Further guidance on the new postgres database tables replicated to SBN

Introduction

The MPC makes its PostgreSQL database of observations and orbits available for replication. The database is published via the Small Bodies Node (SBN) of NASA's Planetary Data System. Detailed instructions on establishing replication are available from the above link and via a wiki page. The intent of this page is to try and help new subscribers to the database understand how to perform some basic operations using the replicated database.

Indexes

Indexes are a common way to enhance database performance. An index allows the database server to find and retrieve specific rows much faster than it could do without an index. But indexes also add overhead to the database system as a whole, so they should be used sensibly. Of particular importance for users replicating the database from SBN, every index that is placed on the users database will add to the write-time.

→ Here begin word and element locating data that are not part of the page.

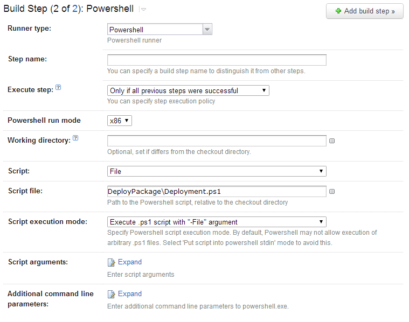Viewport: 409px width, 322px height.
Task: Open the build step dropdown arrow beside Powershell title
Action: pos(143,9)
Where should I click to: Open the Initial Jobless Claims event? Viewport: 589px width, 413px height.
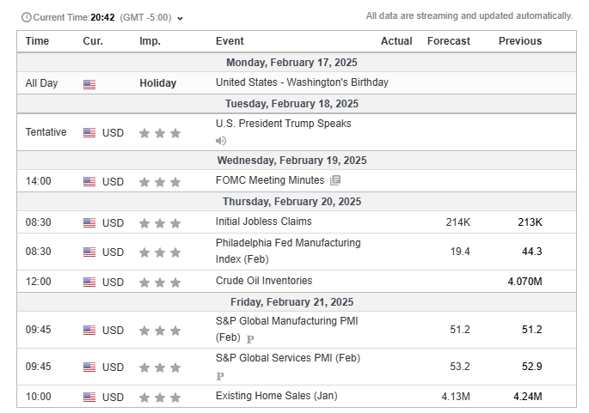pos(263,222)
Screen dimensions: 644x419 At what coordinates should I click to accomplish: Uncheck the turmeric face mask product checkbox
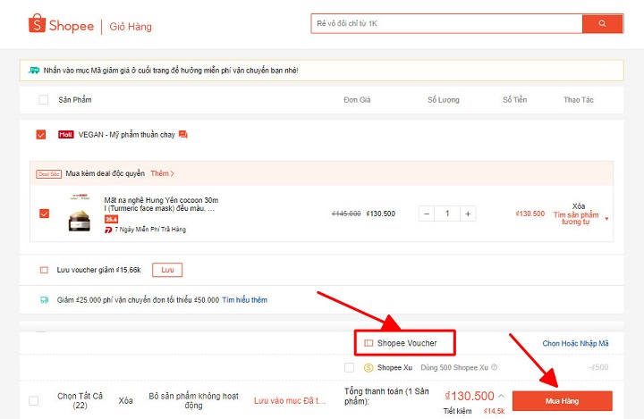click(45, 214)
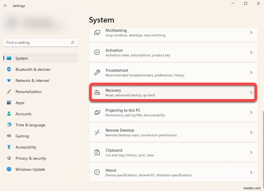Select the Recovery icon in the highlighted row

[x=97, y=92]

This is likely unimportant for small tables, but can be of significant importance for large tables (such as the table of observations), and in extreme cases can cause the user’s database to fall so far behind the publication database that replication fails. Hence, the user should use the minimum of indexes necessary to support the queries they perform. We want to emphasize that the subscriber is in control of the indexes placed on their system, not the MPC and not the SBN. At the time of instantiating replication from the SBN, the subscriber was supplied with a couple of scripts: One to set up the basic subscription, and a second to add various indexes. We emphasize that these indexes are optional and that the user should only add these indexes if they support queries that are of operational relevance to the user. In addition, the user is free to add whatever other indexes are of use to them. To create an index on the "updated_at" field in the "obs_sbn" table, one can use a command such as:

  • CREATE INDEX obs_updated_at_idx ON public.obs_sbn USING btree (updated_at);

For more details on the syntax, please see relevant online tutorials.

Below is another example of creating an index on a jsonb field in mpc_orbits, namely object_type_int.

  • CREATE INDEX obj_type_int_idx on mpc_orbits (( cast(mpc_orb_jsonb -> 'categorization' ->> 'object_type_int' as int) ));

Schema

A description of the database schema (i.e. a description of each table in the database, and each field within each table) is available at the following page.

Sample Queries

In the following query we demonstrate 2 different ways to search for observations of NEOs that received observations in a specified 24-hour period.

    Using Perihelion Distance (q):
    """
    SELECT
      obsT.obsid,
      obsT.obs80,
      orbT.packed_primary_provisional_designation,
      orbT.unpacked_primary_provisional_designation,
      orbT.mpc_orb_jsonb -> 'COM' -> 'coefficient_values' ->> 0 as q
    FROM
      obs_sbn as obsT
      INNER JOIN mpc_orbits as orbT
          on orbT.unpacked_primary_provisional_designation = obsT.provid
      WHERE
          cast (orbT.mpc_orb_jsonb -> 'COM' -> 'coefficient_values' ->> 0 as float8) < 1.3
          AND obsT.obstime >= '2023-05-19'
          AND obsT.obstime < '2023-05-20'
    """

    Using Orbit Type:
    """
    SELECT
      obsT.obsid,
      obsT.obs80,
      orbT.packed_primary_provisional_designation,
      orbT.unpacked_primary_provisional_designation,
      orbT.mpc_orb_jsonb -> 'COM' -> 'coefficient_values' ->> 0 as q
    FROM
      obs_sbn as obsT
      INNER JOIN mpc_orbits as orbT
          on orbT.unpacked_primary_provisional_designation = obsT.provid
      WHERE
          cast (mpc_orb_jsonb -> 'categorization' ->> 'orbit_type_int' as int) < 10
          AND obsT.obstime >= '2023-05-19'
          AND obsT.obstime < '2023-05-20'
    """
  

Sample Sanity Checks

Subscribers should check that their replicated database is performing well and keeping up with the data available from the MPC via SBN. There are many ways to do this, but the following simple examples might help:
Check that the observations table is up-to-date

The number of the observations in the "obs_sbn" table, and the most recent update time for this table can be seen in the "Replication status view MPC-master → [SBN] → MPC-replica" section of the following link to the SBN database status page. Note that there are three versions of this information in that URL:

  1. the primary data source at the MPC,
  2. the version served-up by the SBN, and
  3. a version copied from SBN to an MPC AWS instance (to function as a test-subscription).

Subscribers should check that their replicated version of the "obs_sbn" table is close to those at the above link (small differences will occur due to the finite time taken to transfer data between systems). A sample query to return the size of the table and the date of the most recent update could look as follows:
  • SELECT count(*), max(updated_at) FROM obs_sbn;

The length of time taken to run this query will depend on which fields you have created an index for.